ABOUT THIS EXERCISE: Your answer should be the data below, reproduced with nothing changed.

*** ENTRIES SUPPLIED ***

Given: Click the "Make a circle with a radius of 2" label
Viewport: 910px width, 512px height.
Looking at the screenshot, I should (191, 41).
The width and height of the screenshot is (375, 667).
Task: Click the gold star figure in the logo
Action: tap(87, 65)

*** End of ENTRIES SUPPLIED ***

ANSWER TO THIS TASK:
Given: Click the "Make a circle with a radius of 2" label
Viewport: 910px width, 512px height.
Looking at the screenshot, I should (191, 41).
The width and height of the screenshot is (375, 667).
Task: Click the gold star figure in the logo
Action: tap(87, 65)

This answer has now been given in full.